*** Exercise inputs
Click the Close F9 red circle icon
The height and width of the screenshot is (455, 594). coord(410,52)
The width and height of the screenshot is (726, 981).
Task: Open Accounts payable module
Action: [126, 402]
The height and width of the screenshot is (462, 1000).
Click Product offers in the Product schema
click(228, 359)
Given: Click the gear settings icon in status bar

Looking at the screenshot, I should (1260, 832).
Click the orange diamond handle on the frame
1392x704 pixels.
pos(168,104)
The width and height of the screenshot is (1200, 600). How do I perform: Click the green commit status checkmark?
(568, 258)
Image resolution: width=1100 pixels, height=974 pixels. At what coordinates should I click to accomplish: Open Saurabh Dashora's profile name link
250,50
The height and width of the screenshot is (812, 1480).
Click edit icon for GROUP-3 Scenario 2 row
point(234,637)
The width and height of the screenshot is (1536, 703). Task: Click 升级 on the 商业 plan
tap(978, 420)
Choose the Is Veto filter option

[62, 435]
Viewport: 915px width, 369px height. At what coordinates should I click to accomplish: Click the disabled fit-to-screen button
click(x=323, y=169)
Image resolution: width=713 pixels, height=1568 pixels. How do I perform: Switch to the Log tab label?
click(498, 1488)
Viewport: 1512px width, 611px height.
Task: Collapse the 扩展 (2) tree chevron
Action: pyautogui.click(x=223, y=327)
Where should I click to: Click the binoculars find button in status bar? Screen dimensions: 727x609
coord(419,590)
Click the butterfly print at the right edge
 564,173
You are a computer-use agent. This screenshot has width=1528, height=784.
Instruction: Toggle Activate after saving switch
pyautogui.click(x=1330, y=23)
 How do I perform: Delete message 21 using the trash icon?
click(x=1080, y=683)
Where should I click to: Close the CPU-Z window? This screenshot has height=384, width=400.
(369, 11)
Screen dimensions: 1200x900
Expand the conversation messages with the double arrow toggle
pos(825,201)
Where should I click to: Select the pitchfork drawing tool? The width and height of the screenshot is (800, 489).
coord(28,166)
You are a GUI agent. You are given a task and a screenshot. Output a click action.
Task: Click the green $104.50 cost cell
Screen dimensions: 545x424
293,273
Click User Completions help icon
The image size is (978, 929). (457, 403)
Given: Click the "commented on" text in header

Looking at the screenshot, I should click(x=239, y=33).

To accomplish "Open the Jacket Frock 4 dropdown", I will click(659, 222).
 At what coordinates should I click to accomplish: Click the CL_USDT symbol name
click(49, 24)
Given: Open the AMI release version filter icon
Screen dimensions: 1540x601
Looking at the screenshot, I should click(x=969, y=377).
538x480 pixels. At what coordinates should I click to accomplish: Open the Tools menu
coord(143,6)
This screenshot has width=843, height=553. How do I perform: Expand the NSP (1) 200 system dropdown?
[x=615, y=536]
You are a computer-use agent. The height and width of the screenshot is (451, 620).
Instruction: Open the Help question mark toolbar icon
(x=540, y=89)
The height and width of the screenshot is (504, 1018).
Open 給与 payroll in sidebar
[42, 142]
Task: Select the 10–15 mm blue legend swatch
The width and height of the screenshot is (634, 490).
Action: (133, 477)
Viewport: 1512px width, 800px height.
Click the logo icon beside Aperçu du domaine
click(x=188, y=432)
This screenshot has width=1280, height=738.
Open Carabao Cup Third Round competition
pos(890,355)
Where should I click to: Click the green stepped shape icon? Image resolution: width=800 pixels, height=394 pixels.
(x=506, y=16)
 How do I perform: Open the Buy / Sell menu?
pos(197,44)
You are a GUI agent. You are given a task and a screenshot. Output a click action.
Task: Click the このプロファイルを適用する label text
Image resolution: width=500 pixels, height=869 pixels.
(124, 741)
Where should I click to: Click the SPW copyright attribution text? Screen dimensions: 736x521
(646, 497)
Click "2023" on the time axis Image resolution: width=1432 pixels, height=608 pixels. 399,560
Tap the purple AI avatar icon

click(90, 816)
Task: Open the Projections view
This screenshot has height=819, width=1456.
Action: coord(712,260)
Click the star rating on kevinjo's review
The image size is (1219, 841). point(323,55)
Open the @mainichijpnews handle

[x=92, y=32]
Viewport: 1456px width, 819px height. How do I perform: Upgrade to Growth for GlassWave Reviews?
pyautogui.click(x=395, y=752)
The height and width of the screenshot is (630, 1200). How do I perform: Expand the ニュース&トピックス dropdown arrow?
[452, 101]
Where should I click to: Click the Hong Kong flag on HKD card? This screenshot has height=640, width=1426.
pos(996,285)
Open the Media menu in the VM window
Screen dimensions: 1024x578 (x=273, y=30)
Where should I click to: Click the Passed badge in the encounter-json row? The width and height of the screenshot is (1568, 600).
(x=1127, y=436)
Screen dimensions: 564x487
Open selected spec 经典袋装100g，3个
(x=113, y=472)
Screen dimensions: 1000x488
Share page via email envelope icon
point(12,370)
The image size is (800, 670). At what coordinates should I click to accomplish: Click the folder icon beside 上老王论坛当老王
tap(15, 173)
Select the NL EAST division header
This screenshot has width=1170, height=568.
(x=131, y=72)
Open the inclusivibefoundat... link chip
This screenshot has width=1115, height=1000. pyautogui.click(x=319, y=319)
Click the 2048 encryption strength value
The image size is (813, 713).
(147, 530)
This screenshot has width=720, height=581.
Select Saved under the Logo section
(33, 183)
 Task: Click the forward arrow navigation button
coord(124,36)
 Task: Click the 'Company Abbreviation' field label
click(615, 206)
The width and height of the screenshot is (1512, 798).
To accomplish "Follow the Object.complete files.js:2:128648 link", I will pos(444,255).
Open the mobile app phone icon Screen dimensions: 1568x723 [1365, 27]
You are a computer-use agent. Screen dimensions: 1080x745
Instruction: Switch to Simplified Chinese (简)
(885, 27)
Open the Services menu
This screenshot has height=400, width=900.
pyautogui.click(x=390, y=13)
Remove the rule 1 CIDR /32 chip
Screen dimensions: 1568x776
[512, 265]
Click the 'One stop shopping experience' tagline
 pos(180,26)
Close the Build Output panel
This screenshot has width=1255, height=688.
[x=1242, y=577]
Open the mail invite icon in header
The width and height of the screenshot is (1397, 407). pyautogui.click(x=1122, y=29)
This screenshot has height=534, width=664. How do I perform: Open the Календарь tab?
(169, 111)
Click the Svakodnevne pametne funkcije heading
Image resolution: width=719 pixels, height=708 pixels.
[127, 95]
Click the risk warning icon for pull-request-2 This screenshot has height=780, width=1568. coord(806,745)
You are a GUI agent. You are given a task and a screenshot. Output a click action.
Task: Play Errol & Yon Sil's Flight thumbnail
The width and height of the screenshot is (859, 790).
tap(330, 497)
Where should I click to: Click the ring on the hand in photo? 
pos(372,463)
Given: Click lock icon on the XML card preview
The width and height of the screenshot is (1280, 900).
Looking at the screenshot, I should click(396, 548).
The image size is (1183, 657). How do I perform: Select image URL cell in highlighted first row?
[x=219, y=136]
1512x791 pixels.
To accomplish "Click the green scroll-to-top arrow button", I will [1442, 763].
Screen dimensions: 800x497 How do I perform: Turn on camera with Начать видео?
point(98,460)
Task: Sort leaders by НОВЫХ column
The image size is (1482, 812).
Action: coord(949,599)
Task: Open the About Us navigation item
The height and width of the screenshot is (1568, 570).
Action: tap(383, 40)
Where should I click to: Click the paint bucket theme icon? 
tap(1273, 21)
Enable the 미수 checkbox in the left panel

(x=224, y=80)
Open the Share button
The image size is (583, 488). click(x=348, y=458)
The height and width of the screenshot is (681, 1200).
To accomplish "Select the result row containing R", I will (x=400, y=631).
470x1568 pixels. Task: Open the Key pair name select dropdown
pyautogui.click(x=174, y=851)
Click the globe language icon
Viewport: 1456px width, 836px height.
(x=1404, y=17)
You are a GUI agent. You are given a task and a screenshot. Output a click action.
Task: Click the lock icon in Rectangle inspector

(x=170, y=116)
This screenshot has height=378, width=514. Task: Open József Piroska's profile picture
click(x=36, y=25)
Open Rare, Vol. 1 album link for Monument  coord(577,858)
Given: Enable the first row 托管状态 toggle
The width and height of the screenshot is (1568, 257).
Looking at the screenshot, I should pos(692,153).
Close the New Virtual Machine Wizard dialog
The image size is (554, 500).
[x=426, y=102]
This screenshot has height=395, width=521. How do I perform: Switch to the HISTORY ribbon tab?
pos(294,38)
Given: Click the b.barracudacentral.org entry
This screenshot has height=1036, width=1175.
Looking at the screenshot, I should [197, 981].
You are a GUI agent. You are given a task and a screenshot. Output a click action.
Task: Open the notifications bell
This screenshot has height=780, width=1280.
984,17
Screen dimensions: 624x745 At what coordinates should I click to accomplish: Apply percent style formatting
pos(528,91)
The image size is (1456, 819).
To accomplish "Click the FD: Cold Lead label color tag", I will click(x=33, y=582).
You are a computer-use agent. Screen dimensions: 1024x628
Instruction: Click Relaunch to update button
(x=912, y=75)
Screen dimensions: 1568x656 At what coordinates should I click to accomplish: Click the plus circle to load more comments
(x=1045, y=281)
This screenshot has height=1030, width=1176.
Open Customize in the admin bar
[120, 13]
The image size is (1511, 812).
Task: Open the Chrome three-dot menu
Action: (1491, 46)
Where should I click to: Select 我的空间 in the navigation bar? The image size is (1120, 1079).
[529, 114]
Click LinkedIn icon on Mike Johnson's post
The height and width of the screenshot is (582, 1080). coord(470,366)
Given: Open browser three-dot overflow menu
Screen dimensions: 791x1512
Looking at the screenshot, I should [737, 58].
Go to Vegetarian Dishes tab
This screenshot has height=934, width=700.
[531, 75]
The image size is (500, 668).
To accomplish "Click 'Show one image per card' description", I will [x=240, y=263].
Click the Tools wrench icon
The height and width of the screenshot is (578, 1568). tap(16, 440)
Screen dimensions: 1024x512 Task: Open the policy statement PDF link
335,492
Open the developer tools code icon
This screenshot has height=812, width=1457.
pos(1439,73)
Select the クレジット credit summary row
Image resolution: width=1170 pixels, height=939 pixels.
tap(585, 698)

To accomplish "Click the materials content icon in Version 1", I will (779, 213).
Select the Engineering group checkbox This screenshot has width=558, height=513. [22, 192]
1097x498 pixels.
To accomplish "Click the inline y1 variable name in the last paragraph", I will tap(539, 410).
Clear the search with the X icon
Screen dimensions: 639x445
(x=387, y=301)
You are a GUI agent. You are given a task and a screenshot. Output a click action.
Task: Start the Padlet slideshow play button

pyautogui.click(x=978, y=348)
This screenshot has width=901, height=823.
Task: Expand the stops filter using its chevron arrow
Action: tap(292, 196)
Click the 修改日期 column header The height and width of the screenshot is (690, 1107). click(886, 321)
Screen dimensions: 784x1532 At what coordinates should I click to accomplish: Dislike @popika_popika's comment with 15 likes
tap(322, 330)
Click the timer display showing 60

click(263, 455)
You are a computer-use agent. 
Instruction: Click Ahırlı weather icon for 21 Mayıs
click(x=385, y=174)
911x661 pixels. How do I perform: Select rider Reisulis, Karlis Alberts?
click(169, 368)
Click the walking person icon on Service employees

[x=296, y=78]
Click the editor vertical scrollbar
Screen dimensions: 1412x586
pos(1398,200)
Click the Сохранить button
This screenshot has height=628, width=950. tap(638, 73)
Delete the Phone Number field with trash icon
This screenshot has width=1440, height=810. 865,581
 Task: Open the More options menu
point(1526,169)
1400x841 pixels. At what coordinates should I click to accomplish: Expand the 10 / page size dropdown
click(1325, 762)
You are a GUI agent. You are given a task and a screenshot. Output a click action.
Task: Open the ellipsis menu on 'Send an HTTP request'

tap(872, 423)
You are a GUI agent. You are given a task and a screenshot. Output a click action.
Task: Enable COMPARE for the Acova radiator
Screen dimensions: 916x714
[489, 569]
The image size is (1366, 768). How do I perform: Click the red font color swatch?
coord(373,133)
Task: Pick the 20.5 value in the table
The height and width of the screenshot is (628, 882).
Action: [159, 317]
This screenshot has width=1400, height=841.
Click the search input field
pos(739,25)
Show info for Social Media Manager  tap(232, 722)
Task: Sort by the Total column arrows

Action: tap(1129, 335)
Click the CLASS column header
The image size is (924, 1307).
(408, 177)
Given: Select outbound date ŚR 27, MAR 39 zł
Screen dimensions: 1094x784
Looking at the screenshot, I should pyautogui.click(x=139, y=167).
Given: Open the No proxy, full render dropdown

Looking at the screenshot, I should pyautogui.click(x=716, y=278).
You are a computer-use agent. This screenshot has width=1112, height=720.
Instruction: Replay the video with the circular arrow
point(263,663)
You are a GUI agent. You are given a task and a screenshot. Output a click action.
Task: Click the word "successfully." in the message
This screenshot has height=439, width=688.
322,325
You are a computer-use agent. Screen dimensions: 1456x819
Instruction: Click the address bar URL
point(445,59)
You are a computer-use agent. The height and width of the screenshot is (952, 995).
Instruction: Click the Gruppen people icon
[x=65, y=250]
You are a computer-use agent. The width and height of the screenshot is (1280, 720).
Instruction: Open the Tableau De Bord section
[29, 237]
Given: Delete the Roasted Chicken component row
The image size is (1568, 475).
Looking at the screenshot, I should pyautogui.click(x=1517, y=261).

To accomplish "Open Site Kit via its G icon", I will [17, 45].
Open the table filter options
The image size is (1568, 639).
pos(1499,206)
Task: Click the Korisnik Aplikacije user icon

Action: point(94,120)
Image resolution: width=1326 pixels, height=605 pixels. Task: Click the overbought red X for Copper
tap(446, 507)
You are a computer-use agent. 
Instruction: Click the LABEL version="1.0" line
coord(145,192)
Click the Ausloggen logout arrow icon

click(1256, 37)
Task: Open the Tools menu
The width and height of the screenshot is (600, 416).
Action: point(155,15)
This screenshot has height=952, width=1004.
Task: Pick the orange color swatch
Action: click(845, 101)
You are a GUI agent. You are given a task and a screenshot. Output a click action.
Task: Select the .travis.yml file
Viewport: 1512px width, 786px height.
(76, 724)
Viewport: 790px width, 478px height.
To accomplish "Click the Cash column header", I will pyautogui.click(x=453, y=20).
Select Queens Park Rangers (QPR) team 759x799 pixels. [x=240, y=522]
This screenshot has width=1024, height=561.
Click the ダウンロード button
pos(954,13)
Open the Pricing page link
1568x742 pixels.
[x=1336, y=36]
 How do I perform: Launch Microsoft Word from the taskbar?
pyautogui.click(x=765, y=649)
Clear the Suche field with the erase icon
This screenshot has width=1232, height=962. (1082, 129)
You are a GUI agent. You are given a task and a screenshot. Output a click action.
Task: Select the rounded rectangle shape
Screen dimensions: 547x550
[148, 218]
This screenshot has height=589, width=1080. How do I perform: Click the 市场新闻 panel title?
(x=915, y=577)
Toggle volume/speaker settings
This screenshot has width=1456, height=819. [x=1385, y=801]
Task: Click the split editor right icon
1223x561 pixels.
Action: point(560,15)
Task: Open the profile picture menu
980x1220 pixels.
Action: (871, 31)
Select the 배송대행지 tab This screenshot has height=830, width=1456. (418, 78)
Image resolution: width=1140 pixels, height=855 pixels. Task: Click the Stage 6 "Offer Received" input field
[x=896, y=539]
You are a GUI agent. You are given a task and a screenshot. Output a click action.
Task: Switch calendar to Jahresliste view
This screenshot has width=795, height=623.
******
Give an exact copy of the lines above from the line with "Remove the rule 1 CIDR /32 chip" up to and including the line with "Task: Play Errol & Yon Sil's Flight thumbnail", and leave everything else out.

Remove the rule 1 CIDR /32 chip
Screen dimensions: 1568x776
[512, 265]
Click the 'One stop shopping experience' tagline
 pos(180,26)
Close the Build Output panel
This screenshot has width=1255, height=688.
[x=1242, y=577]
Open the mail invite icon in header
The width and height of the screenshot is (1397, 407). pyautogui.click(x=1122, y=29)
This screenshot has height=534, width=664. How do I perform: Open the Календарь tab?
(169, 111)
Click the Svakodnevne pametne funkcije heading
Image resolution: width=719 pixels, height=708 pixels.
[127, 95]
Click the risk warning icon for pull-request-2 This screenshot has height=780, width=1568. coord(806,745)
You are a GUI agent. You are given a task and a screenshot. Output a click action.
Task: Play Errol & Yon Sil's Flight thumbnail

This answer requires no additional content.